Over the past 10 years, Matt and I have been corresponding with each other musically. We have been writing songs together since we were 13 years old, and have even remixed some of the old Scourge material. We have put together song parodys, cover tunes, and original music over the past two decades. "Uninsured Vehicle" is probably one of my favorites...

 

 

In 1999, I formed the hard rock band CLIMB. We lived in an old ice factory on Huron Street in downtown Ann Arbor. The foot thick concert walls made great sound insulation, and our studio setup was nice... We recorded using the Fostex 16 track tape machine exclusively. Every so often, we'd take a really good cut of a song from rehearsal, and dump all 16 tracks to Pro Tools. Mixing was easy with a four piece band. In order to make the sound fuller, we expirimented with making the bass drum stereo, the snare stereo, the vocals stereo, and I had a special pair of plug ins for guitar that were named "quadrophonic". We played lots of shows at the Heidelberg and the Blind Pig.

 

 

Huron Street Production Room,

CLIMB's rehearsal and recording space.

 

 

 

It started out simple -

Just a tape machine, mixing board, Pro Tools, and a Scooby Doo poster...

On Hoch Avenue in Adrian, Michigan, I set up an upstairs studio for recording local bands, poets, and singer songwriters. The most successful bands each contributed one song to my compilation CD entitled "Carved in Stone". I started a record label called "Omega 13 Records." During this time, I engineered a demo with Gospel Guitarist Jeremy Blaska, who is very successful with his music on digstation.

 

 

In Blissfield, Michigan, I did a lot of ambient recording and soundtracks for Siena Heights University's Theater Program. At the time I was the guitar instructor for Siena Heights University, Adrian College, and the Jackson Community Music School.

 

 

Mike Dumire gets ready to record the track "Chicago" for the Omega 13 Records Compilation CD...
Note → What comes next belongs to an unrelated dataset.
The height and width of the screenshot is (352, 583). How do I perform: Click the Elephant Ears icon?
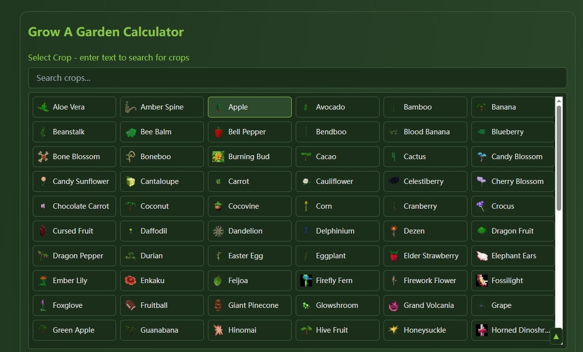[482, 255]
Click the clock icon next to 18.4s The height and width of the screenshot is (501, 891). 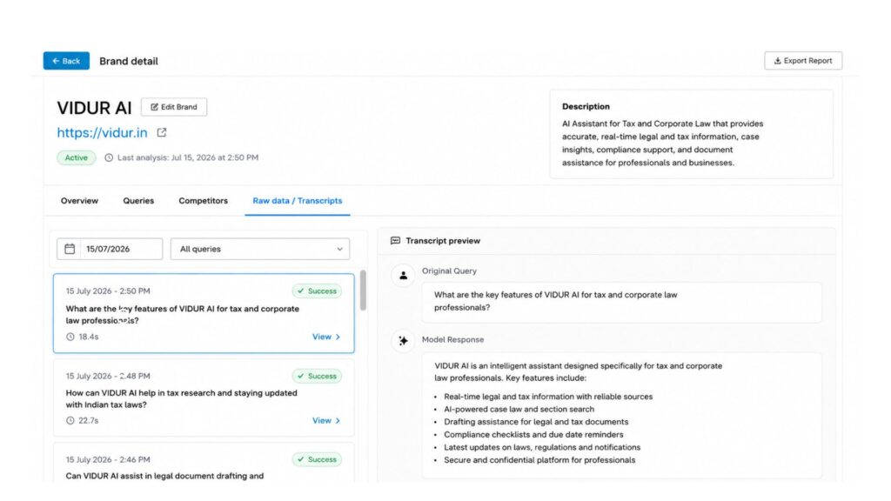click(70, 337)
Ross Strayer during the tracking of "Corridors"...

 

 

In Adrian, Michigan, I lived above the Pizza Joint downtown, and played at the Barley House every Wednesday night. I did a lot of gospel recording. I also recorded several local musicians' sonic reactions to the 9-11 tragedy.

My Pro Tools gear is small enough to travel, so I set it up at the local music store and recorded Brad Skinner after hours. The tracks feature some very keen jazz guitar, with Brad laying down a rhythm part, then overdubbing a melody and improvised solos.

A group of friends from Adrian had a band called Blindside, and we recorded using 4 mics and a 4 track cassette recorder in their basement rehearsal area. I remember setting up all the equipment on the pool table.

 

 

Tracking "the Bee Flat Tune"...

Listening to out takes for "Impressions"...

After moving to Longmont, Colorado, I began to work at the Denver Musician's Union Recording Studio and the Grammy winning Bendiksen Productions. That's where I started working next to Mike Binder, Mike Nuccio, Colin Chapman and Orange Peel Moses. We did the soundtrack to a documentary film for the U. S. Forest Service.

I'm currently finishing a project with Filter Mist, a hardcore band from Longmont. Bands I have recently finished are Birth of Jubal, Crimson Reigns, and The Dojo Warriors.

I've also just finished with 2 time Grammy award winning producer Tom Wasinger on a collection of original solo classical guitar pieces entitled "Horizons."

I've recently enrolled in classes at Digital Poets in Boulder, Colorado, to complete my Pro Tools Expert Certification.